** Opening Extract block **

A new piece of malware affecting the Apple operating system, first discovered by Symantec in January, is doing the rounds.
Symantec says the malware variants, OSX.Iservice and OSX.Iservice.B, are both Mach-O format universal executables designed to run on Apple operating systems.
According to the security giant, the threats were found inside bogus copies of iWork 2009 and Adobe Photoshop CS4 which were shared on the popular peer-to-peer torrent network. Users who download and install the applications from the torrent download would have been infected. Symantec estimates that thousands of people have downloaded the infected torrent files.
Mike Romo, product manager for Symantec, specialises in Mac products and states in the Norton Protection Blog that users must be careful where they download software. “While Symantec Security Response rates OSX.Iservice a low-level threat, it is still significant because with the current economic crisis, more and more people might be tempted to pirate software instead of paying for it.

** Closing Extract block **

> **What you will do**:
a – Render this sentence from the malware report in Spanish: "Symantec says the malware variants, OSX.Iservice and OSX.Iservice.B, are both Mach-O format universal executables designed to run on Apple operating systems."
b – Reproduce the stretch of the malware report from "According to the" through "infected torrent files.".
The rows after the text have no role in this work.

** Opening Given data block **

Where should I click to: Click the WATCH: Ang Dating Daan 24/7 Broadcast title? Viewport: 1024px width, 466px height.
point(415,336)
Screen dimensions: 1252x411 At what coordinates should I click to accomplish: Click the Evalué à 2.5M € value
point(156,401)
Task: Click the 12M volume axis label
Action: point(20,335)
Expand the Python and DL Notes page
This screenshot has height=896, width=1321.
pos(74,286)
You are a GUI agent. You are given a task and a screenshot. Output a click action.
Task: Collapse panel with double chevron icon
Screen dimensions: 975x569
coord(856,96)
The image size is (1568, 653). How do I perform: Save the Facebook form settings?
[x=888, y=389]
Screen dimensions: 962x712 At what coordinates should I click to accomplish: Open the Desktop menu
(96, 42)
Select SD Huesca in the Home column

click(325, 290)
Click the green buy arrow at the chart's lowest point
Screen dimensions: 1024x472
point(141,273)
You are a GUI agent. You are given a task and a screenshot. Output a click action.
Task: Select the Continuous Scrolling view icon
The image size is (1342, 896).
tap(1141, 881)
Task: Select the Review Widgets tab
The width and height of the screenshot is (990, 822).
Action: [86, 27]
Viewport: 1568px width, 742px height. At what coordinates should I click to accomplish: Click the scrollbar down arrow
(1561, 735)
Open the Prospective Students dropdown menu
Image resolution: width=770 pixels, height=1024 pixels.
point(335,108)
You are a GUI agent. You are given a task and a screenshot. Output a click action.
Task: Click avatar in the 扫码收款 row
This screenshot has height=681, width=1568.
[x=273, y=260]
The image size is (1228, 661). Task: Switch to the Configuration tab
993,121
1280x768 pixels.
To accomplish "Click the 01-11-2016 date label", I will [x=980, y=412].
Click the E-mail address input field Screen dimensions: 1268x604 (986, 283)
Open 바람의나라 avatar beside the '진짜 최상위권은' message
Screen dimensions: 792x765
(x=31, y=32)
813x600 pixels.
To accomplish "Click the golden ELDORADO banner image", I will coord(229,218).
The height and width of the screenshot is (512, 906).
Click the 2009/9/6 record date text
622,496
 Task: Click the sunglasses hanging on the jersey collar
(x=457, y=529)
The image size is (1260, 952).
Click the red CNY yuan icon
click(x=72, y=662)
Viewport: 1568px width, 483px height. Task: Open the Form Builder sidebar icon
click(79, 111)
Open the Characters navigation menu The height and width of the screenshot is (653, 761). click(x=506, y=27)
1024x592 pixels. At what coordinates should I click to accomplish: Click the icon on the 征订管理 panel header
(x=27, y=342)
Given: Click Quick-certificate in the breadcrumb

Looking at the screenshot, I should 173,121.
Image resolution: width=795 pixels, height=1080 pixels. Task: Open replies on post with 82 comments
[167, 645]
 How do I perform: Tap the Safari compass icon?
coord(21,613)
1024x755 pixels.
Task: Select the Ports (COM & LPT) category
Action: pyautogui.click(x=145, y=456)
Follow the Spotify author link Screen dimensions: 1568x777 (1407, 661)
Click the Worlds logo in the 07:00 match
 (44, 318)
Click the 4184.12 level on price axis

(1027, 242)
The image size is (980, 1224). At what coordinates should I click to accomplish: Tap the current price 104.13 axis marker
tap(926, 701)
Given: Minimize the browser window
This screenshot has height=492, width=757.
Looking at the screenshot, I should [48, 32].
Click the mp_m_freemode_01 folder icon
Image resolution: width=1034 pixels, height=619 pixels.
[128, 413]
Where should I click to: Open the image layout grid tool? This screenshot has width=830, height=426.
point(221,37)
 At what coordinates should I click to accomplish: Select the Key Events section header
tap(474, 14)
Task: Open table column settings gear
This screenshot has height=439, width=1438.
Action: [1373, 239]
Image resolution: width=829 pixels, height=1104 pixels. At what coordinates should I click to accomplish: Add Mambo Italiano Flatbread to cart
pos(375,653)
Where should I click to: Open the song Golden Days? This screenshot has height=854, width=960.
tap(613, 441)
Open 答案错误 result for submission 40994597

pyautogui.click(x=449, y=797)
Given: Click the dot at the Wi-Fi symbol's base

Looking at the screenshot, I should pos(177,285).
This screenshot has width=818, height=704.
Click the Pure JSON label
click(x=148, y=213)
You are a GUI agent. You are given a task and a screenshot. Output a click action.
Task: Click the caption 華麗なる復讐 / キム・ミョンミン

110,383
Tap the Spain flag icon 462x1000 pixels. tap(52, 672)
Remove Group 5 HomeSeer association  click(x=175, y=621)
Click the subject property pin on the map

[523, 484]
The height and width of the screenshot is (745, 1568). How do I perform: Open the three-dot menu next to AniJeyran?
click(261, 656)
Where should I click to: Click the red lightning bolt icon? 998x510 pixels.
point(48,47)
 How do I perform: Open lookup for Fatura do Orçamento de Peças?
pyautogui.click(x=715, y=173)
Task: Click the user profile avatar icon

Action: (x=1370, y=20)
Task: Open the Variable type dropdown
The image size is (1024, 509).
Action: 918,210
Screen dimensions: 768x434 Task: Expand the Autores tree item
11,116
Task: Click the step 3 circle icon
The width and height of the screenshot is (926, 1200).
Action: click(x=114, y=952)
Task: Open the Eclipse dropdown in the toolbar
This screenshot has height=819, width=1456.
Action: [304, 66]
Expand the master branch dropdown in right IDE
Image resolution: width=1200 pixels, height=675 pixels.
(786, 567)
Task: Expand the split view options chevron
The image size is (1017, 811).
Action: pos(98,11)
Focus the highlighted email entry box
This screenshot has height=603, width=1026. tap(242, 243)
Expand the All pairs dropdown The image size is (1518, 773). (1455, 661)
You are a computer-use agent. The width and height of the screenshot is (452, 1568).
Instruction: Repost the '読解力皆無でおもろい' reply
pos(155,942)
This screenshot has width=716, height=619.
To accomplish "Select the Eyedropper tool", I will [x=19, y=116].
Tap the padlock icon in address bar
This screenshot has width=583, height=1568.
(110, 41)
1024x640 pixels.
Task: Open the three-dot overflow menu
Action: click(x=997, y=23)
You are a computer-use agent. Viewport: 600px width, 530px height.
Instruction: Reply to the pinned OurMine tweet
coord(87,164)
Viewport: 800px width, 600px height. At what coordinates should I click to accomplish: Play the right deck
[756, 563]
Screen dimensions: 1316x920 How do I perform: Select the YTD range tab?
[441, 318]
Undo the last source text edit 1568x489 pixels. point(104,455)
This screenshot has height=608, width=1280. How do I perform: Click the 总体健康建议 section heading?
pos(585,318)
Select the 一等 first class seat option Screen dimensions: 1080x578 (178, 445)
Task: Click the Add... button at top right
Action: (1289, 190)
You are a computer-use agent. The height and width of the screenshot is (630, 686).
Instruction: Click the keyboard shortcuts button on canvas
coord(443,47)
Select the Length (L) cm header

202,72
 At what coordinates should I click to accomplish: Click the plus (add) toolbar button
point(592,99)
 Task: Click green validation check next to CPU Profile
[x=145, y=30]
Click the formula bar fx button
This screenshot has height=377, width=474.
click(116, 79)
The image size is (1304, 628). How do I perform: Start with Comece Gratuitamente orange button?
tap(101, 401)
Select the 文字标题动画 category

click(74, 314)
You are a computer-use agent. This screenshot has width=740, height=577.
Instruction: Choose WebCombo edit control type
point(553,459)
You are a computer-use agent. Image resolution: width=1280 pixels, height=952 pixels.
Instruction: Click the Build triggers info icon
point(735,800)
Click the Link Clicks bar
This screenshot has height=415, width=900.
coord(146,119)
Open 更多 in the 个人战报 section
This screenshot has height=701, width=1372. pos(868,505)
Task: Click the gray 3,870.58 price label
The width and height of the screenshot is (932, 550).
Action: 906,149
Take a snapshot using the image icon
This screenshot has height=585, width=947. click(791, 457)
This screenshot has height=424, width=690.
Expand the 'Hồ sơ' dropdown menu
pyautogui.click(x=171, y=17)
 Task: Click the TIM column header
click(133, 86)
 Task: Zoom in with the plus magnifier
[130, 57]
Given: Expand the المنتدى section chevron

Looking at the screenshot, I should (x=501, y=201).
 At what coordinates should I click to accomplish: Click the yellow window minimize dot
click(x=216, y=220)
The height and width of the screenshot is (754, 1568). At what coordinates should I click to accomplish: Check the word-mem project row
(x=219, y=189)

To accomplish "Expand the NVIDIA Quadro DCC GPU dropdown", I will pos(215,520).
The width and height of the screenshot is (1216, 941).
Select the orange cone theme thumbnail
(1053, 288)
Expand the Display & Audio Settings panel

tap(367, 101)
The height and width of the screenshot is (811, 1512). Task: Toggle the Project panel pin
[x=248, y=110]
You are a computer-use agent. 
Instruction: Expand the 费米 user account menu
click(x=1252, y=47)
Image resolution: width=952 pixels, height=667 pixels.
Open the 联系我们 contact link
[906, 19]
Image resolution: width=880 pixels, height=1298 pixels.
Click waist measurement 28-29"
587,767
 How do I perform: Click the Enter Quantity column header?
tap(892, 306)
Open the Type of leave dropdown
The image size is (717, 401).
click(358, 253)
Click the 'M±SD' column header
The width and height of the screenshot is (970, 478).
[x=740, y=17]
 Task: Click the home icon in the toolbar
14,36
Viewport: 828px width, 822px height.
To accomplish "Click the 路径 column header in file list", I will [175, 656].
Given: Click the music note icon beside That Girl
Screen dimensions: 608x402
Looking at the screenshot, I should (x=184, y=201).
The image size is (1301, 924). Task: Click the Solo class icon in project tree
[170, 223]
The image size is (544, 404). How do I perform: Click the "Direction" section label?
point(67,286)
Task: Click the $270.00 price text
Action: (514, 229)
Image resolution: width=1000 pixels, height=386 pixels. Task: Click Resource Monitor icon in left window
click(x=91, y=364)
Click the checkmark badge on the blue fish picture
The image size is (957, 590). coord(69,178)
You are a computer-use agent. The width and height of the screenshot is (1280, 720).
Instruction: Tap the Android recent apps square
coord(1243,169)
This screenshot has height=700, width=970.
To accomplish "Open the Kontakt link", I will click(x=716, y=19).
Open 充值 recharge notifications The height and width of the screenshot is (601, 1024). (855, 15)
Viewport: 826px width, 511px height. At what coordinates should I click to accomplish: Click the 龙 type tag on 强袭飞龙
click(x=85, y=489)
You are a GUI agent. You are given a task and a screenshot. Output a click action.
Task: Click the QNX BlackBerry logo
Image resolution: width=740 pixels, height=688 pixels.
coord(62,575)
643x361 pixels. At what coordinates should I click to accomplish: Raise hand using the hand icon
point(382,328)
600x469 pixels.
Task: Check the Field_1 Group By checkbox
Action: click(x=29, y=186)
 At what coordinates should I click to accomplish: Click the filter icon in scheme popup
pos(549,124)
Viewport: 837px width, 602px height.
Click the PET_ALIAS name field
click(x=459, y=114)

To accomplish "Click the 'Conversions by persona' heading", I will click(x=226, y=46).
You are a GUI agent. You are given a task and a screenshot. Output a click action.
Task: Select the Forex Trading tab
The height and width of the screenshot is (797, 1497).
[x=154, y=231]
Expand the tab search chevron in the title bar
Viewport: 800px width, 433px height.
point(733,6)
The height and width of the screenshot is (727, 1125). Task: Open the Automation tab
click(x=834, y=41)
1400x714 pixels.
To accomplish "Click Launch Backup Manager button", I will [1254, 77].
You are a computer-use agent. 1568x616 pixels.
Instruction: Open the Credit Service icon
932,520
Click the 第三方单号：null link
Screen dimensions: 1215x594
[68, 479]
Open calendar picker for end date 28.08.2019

** Closing Given data block **

> **Your responses**:
a – Symantec afirma que las variantes del malware, OSX.Iservice y OSX.Iservice.B, son ambas ejecutables universales en formato Mach-O diseñados para ejecutarse en sistemas operativos de Apple.

b –
According to the security giant, the threats were found inside bogus copies of iWork 2009 and Adobe Photoshop CS4 which were shared on the popular peer-to-peer torrent network. Users who download and install the applications from the torrent download would have been infected. Symantec estimates that thousands of people have downloaded the infected torrent files.